The prolonged crypto downturn has left a deep mark on digital asset treasury companies, revealing the fragility of a business model built around holding volatile crypto assets on company balance sheets.
Key points to remember:
- Digital asset treasury companies are under severe pressure as the month-long crypto downturn wipes billions in balance sheet value.
- XRP-focused Evernorth recorded $78 million in unrealized losses, while BitMine faces $2.1 billion in paper losses on its Ether holdings.
- Analysts warn that many Treasuries are at risk of collapsing as their market net asset value (mNAV) falls.
Both Bitcoin and Ether have fallen sharply over the past month, and with them, the valuations of companies that rely heavily on these securities for their value.
Evernorth faces $78m unrealized loss amid growing pressure on cash companies
New analysis by on-chain data firm CryptoQuant has highlighted the pressure these companies are facing, citing Evernorth, an XRP-focused treasury, as a key example.
The company reportedly suffered $78 million in unrealized losses on its XRP position just weeks after acquiring the tokens.
Even established giants like Strategy (MSTR), the original Bitcoin cash game, have been hit hard.
Strategy’s stock has fallen 26% over the past month amid Bitcoin’s decline and is now trading more than 50% below its all-time high, according to Google Finance.
Nonetheless, the company remains in the green when it comes to its Bitcoin reserves, with an average cost of around $74,000 per BTC, according to data from BitcoinTreasuries.net.
The pain is not limited to Bitcoin treasures. BitMine, the largest Ether holding company, now bears approximately $2.1 billion in unrealized losses related to its 3.4 million ETH holdings.
The company acquired over 565,000 ETH in the last month alone, increasing its exposure to Ethereum’s price fluctuations.
The sale reignited debate over the sustainability of digital asset treasury (DAT) companies, companies that reflect Bitcoin’s “digital gold” thesis by holding crypto as a strategic reserve. Analysts have warned that many DATs are facing serious valuation stress as their market net asset value (mNAV) collapses in tandem with crypto prices.
Some venture capital analysts, including those at Breed Capital, say Bitcoin-focused Treasuries could be the most resilient, while others liken the current environment to the dot-com bubble.
Novogratz Claims Treasury Crypto Boom Has Peaked
Michael Novogratz, CEO of Galaxy Digital, believes that the wave of new crypto treasury companies has likely reached its peak, with attention now turning to existing companies that can scale and dominate.
Speaking during Galaxy’s second-quarter earnings conference call, he said: “We’ve probably gone through a peak in treasury company issuance,” signaling a more competitive phase to come.

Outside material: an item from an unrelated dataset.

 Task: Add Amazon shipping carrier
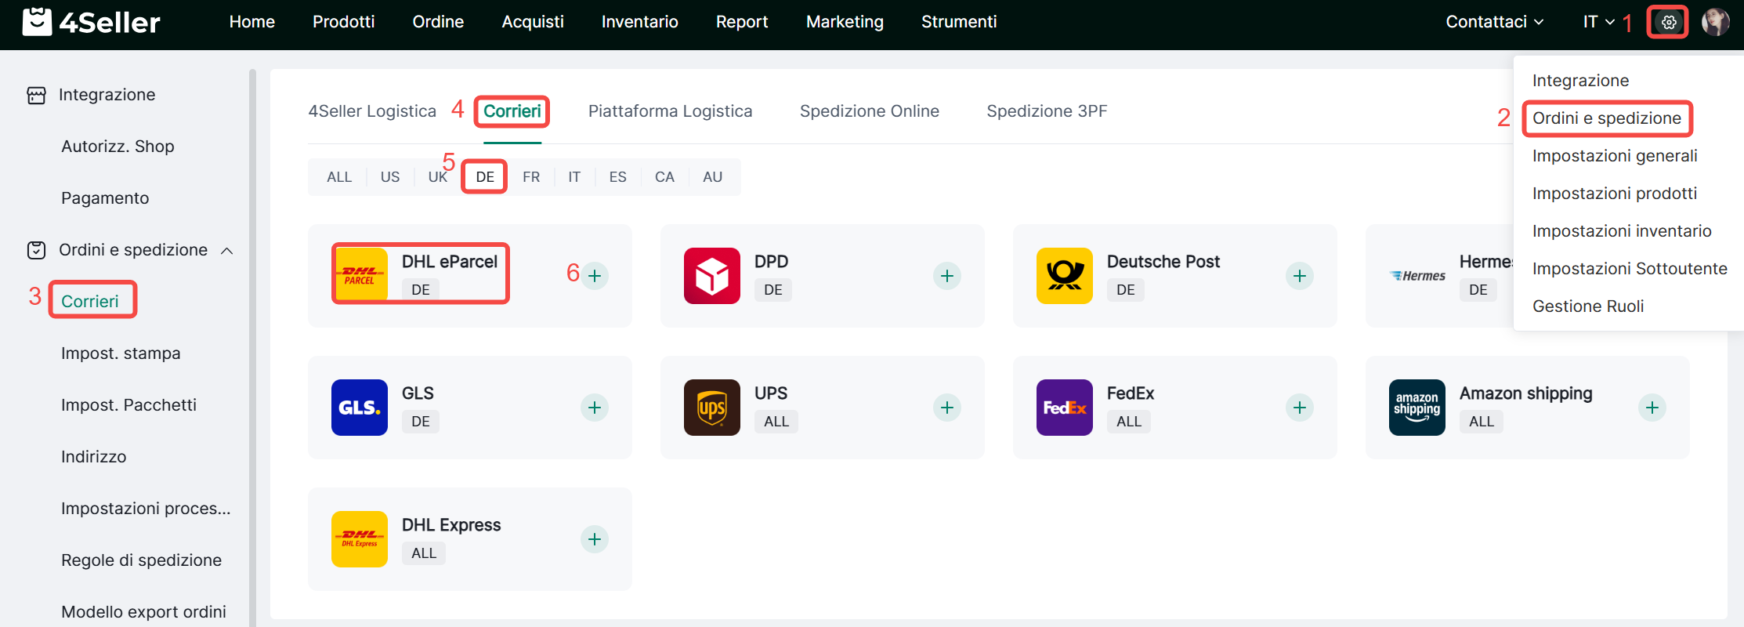1652,408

The rise of treasury-based crypto companies has been fueled by favorable US regulations, with companies like Strategy, GameStop, Trump Media and SharpLink allocating reserves to Bitcoin, Ethereum and other digital assets.
However, Novogratz warned that saturation could make it harder for newcomers to gain traction, especially as Ethereum-focused treasures like BitMine and SharpLink continue to expand.

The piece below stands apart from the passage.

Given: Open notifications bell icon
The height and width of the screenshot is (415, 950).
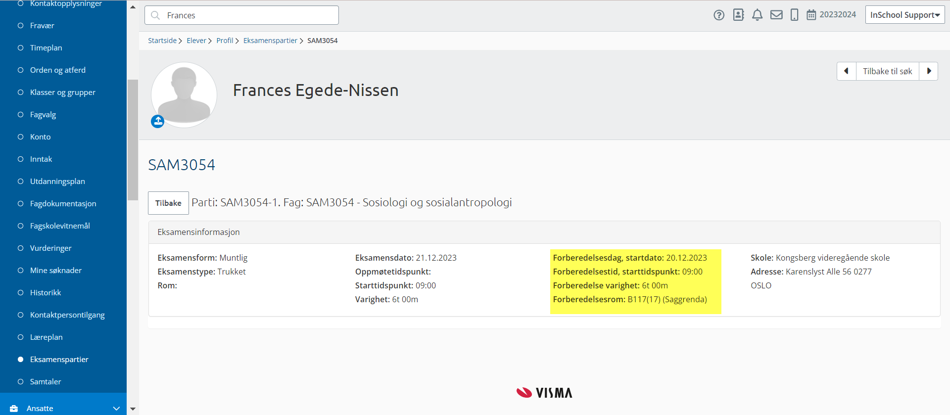Looking at the screenshot, I should tap(757, 15).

Retail investors seeking exposure to Bitcoin through public companies like Metaplanet and Michael Saylor’s Strategy have lost approximately $17 billion, according to a new report from 10x Research.
The company said the losses came from share premiums that once valued these companies well above the value of their Bitcoin holdings, premiums that have now evaporated.
The article Crypto Treasuries Take Hit as Month-Long Market Crisis Erodes Balance Sheets appeared first on Cryptonews.